What you should do
List all lines of the data that include the string "agent".

*** Begin section ***

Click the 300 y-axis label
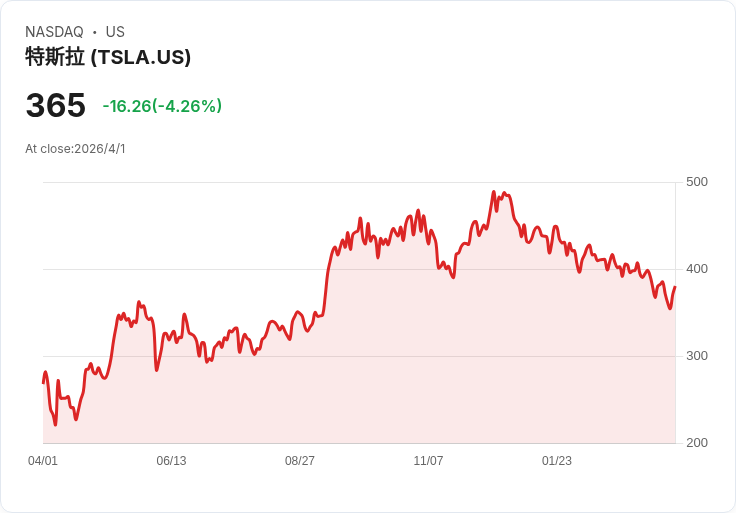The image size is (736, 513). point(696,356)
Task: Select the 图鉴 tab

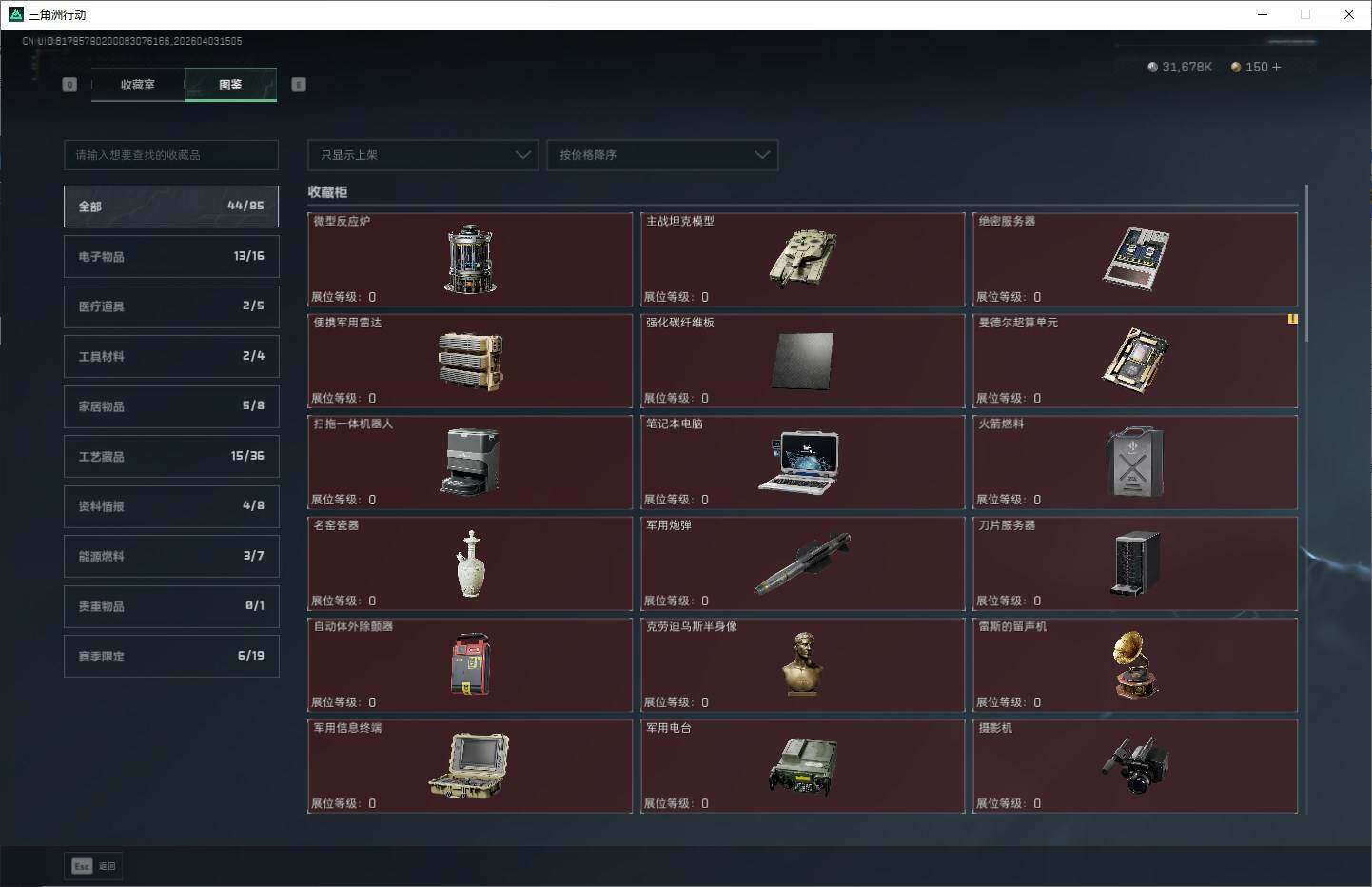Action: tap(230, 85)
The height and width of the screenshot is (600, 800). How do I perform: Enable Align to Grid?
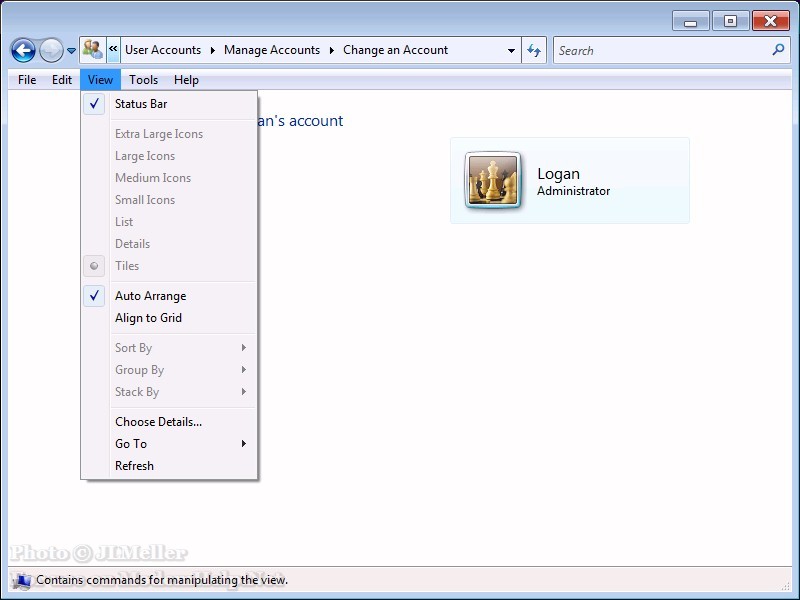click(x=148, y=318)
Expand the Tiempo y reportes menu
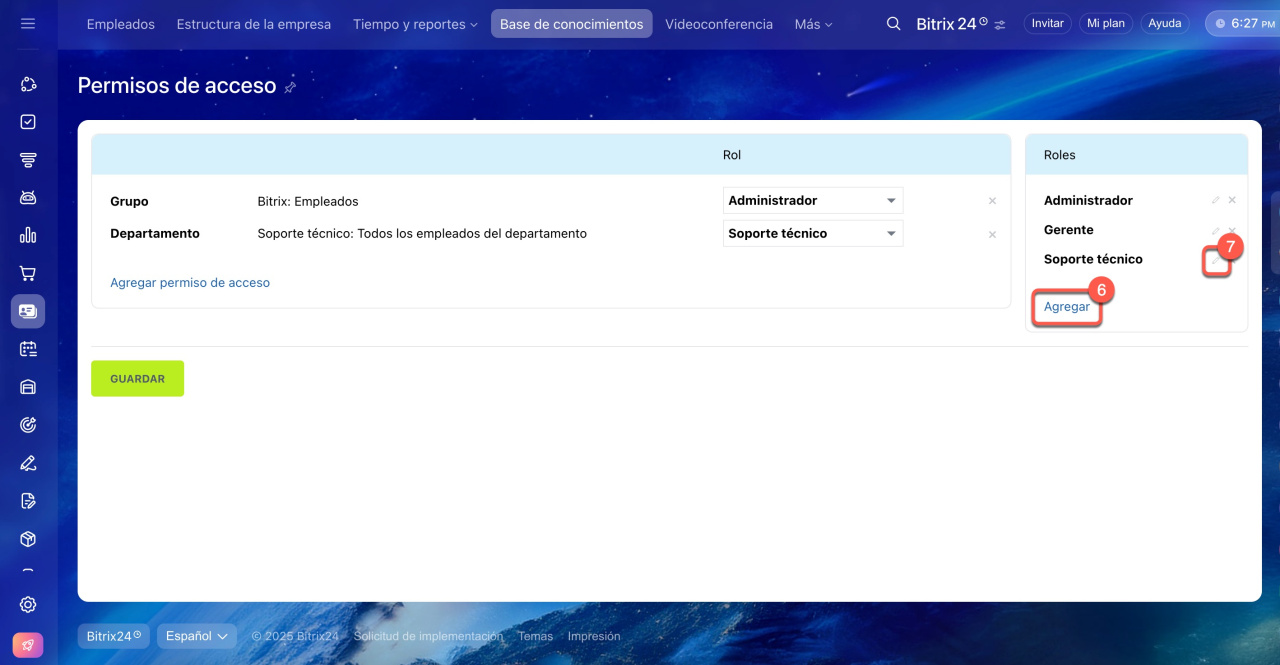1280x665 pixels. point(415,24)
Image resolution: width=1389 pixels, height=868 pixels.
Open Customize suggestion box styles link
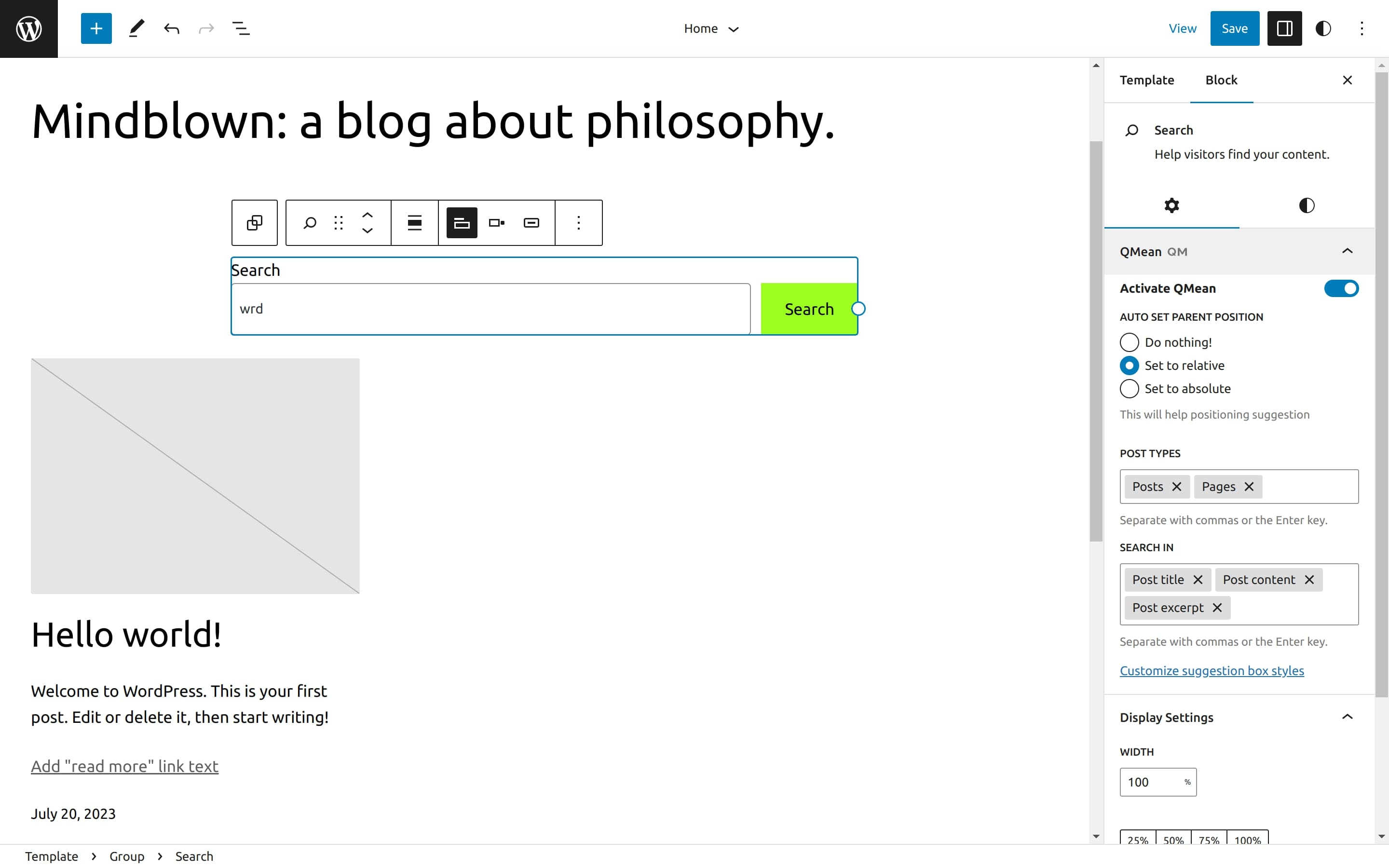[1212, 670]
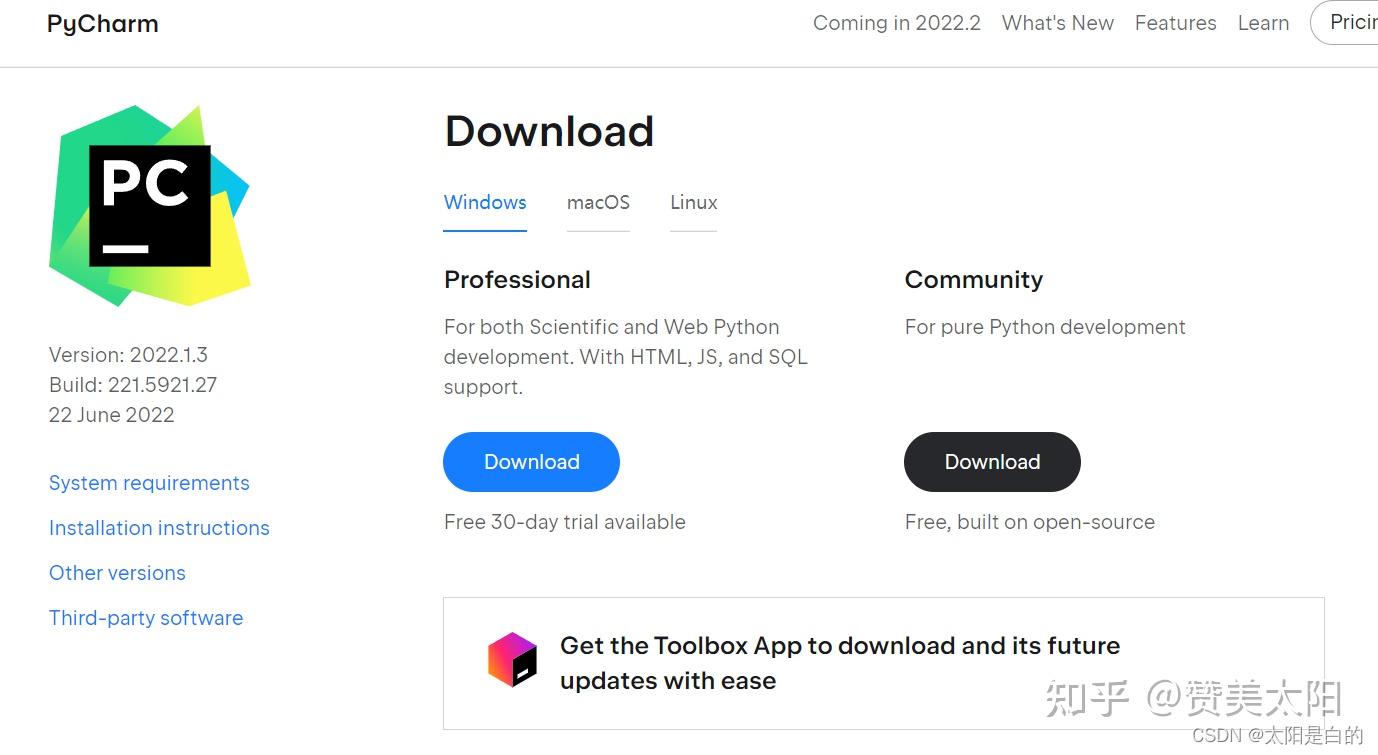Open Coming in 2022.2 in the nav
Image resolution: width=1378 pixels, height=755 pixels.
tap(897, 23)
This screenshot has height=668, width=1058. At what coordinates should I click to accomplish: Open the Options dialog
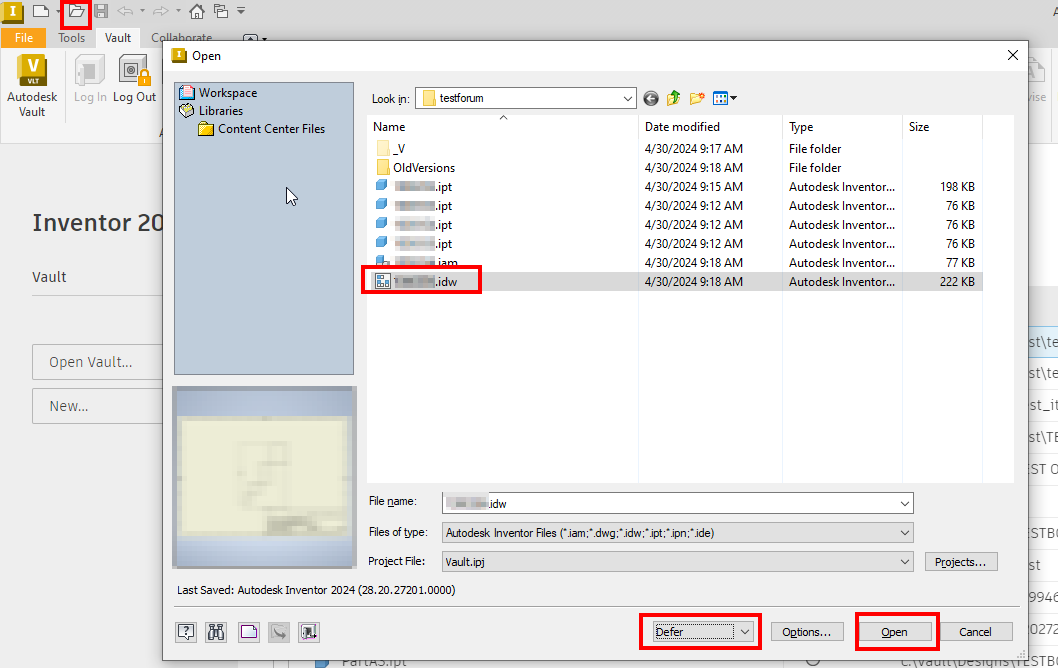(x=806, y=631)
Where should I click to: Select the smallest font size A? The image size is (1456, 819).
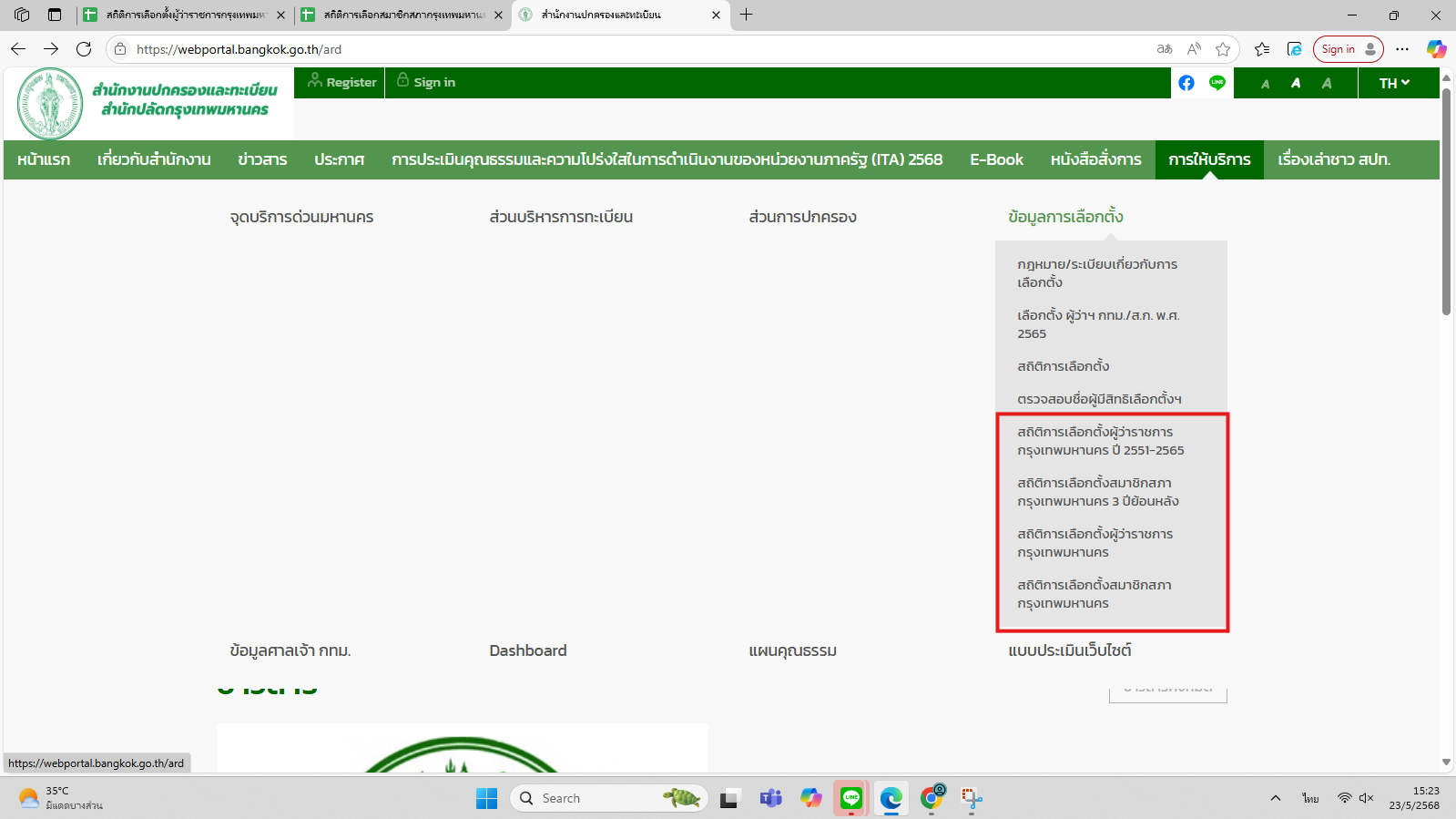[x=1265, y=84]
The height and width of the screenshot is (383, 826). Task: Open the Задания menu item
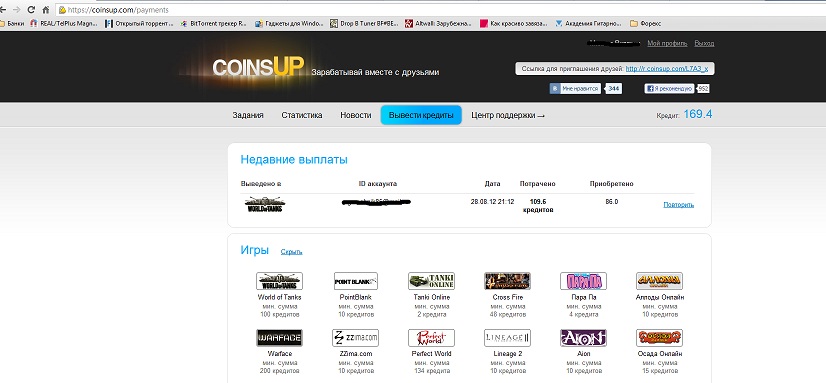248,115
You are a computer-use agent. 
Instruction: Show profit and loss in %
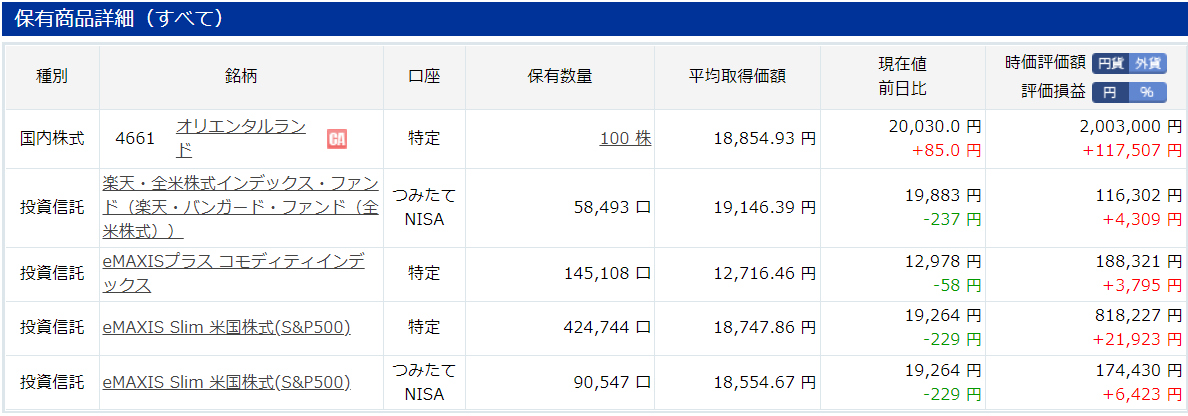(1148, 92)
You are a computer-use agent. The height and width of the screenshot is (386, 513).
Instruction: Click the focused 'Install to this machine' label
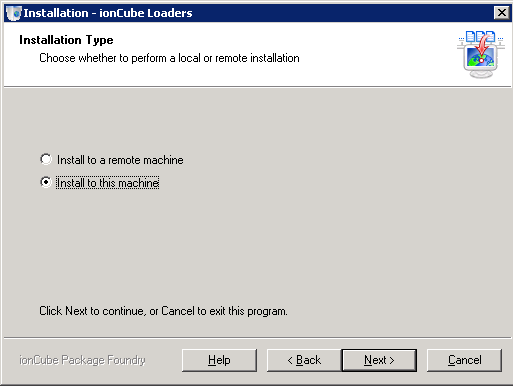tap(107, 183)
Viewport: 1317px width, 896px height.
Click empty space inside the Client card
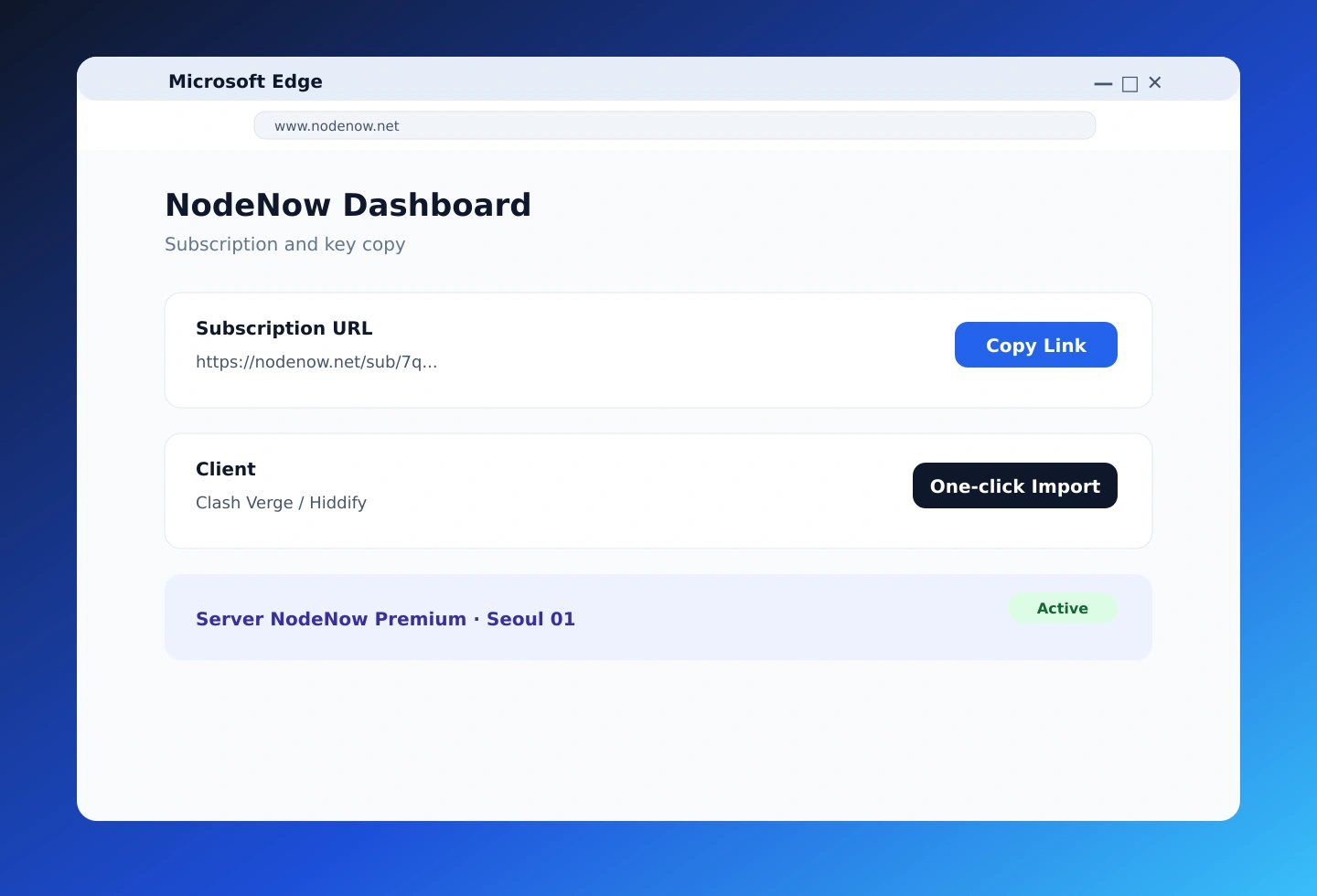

*** End section ***

Answer box
You are a computer-use agent. 
You are a computer-use agent. The height and width of the screenshot is (386, 513).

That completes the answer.